Please output exactly the part of the records below that opens with the line containing "Careers (21, 2374)" and closes with the line containing "Nuix acquires natural", both lines included, and nothing else.

• [Input material]
|---|

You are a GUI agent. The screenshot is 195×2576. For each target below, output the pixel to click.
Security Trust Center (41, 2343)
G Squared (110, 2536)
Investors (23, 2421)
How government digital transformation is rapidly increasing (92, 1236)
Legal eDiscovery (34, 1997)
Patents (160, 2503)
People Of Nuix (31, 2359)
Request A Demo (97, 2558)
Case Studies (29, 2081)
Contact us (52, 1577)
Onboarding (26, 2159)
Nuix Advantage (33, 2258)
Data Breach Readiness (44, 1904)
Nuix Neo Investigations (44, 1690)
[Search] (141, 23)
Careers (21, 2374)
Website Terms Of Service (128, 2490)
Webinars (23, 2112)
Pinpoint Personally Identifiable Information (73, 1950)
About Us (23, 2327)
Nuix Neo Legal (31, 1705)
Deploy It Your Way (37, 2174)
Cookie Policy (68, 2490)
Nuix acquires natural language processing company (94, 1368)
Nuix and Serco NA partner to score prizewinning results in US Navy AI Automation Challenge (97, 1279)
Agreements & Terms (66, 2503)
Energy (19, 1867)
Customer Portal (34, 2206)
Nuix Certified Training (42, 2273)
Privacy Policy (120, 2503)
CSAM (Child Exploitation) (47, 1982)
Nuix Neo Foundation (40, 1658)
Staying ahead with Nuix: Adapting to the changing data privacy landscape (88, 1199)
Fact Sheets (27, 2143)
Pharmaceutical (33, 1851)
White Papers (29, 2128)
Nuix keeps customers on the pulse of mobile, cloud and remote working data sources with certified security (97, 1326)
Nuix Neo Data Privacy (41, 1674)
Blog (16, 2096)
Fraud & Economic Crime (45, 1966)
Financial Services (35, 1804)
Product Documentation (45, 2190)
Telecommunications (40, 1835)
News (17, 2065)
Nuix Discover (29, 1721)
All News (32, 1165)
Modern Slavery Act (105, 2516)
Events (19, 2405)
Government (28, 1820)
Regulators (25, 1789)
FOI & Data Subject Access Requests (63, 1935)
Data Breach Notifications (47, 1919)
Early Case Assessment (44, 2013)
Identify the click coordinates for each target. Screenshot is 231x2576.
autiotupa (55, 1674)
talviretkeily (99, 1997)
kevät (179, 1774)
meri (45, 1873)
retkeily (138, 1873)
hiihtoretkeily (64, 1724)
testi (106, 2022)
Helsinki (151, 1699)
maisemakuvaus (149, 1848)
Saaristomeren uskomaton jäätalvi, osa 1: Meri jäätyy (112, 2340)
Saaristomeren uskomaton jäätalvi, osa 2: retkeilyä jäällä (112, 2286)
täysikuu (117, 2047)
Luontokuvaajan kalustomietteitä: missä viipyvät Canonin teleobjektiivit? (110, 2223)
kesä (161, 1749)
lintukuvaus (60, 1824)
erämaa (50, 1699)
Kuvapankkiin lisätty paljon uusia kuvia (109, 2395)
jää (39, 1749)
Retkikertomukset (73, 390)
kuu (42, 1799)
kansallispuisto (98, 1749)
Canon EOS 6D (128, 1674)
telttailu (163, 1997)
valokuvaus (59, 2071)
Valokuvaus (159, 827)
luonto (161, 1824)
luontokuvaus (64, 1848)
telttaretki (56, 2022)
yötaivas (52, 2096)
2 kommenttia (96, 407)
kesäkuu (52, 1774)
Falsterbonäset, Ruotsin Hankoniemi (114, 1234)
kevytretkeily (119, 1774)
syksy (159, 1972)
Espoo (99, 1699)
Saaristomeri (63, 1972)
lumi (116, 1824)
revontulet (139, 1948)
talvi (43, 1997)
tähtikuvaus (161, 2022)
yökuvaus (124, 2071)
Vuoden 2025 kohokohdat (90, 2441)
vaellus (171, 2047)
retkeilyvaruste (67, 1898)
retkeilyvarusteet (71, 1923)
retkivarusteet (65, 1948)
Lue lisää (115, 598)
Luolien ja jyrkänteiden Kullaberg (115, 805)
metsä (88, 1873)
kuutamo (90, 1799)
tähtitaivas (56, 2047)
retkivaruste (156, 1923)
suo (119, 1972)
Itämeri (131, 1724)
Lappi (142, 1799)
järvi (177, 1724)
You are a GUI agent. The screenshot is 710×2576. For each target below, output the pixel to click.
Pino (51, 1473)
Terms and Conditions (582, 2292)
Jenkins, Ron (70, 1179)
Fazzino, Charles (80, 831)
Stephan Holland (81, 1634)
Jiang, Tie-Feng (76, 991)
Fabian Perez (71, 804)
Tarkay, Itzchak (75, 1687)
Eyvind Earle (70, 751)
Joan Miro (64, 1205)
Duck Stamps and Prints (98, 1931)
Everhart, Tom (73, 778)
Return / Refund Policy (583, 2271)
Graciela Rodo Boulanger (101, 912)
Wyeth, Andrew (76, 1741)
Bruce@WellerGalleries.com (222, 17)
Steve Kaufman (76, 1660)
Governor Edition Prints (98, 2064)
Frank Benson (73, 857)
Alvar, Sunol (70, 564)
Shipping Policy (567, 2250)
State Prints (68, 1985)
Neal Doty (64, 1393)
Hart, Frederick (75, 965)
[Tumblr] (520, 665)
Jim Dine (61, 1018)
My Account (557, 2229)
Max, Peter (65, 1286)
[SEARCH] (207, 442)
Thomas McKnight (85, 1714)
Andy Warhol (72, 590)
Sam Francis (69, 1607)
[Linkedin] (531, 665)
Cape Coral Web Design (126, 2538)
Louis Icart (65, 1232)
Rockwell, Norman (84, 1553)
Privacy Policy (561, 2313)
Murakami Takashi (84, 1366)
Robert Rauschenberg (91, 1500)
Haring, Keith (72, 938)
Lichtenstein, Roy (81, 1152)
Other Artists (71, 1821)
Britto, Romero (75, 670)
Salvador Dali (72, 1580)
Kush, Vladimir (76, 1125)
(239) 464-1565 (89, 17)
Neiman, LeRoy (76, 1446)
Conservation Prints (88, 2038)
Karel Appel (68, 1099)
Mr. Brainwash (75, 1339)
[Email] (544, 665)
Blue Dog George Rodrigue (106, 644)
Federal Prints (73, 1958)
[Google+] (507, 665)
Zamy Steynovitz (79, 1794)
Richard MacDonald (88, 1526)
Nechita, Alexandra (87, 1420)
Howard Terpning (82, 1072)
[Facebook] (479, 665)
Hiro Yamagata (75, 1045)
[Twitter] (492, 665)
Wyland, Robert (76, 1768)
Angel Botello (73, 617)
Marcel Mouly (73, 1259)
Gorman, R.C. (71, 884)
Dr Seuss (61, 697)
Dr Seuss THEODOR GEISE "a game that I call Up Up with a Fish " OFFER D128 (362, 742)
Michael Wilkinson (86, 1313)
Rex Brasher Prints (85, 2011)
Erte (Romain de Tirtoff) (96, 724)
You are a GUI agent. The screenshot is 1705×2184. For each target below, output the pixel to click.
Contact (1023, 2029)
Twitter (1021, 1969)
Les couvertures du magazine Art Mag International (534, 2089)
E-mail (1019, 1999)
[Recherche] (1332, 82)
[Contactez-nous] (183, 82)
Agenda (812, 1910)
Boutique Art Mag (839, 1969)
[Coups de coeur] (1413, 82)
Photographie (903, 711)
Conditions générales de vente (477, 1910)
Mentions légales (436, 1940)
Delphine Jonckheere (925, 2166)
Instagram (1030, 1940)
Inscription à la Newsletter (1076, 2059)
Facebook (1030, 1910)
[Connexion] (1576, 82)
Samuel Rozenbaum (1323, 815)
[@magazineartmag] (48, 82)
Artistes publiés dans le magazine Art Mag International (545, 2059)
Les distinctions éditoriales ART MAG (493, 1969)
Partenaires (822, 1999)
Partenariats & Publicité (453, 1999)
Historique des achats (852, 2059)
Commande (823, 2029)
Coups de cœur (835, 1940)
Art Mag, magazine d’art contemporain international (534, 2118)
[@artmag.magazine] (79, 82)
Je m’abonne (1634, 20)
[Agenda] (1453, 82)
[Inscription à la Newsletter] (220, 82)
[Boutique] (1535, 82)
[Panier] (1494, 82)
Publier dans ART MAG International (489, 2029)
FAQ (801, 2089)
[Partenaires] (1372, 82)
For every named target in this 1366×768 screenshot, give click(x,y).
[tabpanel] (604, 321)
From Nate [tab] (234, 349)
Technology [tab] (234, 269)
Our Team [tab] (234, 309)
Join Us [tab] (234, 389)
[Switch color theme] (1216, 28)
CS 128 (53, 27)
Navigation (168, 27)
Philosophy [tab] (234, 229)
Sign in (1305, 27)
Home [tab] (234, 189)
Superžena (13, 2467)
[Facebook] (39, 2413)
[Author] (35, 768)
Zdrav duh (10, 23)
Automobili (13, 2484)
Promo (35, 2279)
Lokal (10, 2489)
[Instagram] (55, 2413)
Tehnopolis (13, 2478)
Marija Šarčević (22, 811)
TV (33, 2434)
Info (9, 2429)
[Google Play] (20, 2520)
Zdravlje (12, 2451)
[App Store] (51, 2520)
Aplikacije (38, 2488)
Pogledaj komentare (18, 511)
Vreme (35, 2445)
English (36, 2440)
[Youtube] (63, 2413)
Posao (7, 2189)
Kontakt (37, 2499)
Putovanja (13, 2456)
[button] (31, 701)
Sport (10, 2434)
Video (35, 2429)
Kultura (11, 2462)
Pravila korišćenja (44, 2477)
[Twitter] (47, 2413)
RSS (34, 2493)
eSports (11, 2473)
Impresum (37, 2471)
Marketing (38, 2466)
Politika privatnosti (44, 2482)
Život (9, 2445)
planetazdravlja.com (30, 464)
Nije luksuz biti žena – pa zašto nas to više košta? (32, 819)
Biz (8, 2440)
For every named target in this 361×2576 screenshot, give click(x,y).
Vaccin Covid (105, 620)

|---|

• [Answer area]
Careers (21, 2374)
Website Terms Of Service (128, 2490)
Webinars (23, 2112)
Pinpoint Personally Identifiable Information (73, 1950)
About Us (23, 2327)
Nuix Neo Legal (31, 1705)
Deploy It Your Way (37, 2174)
Cookie Policy (68, 2490)
Nuix acquires natural language processing company (94, 1368)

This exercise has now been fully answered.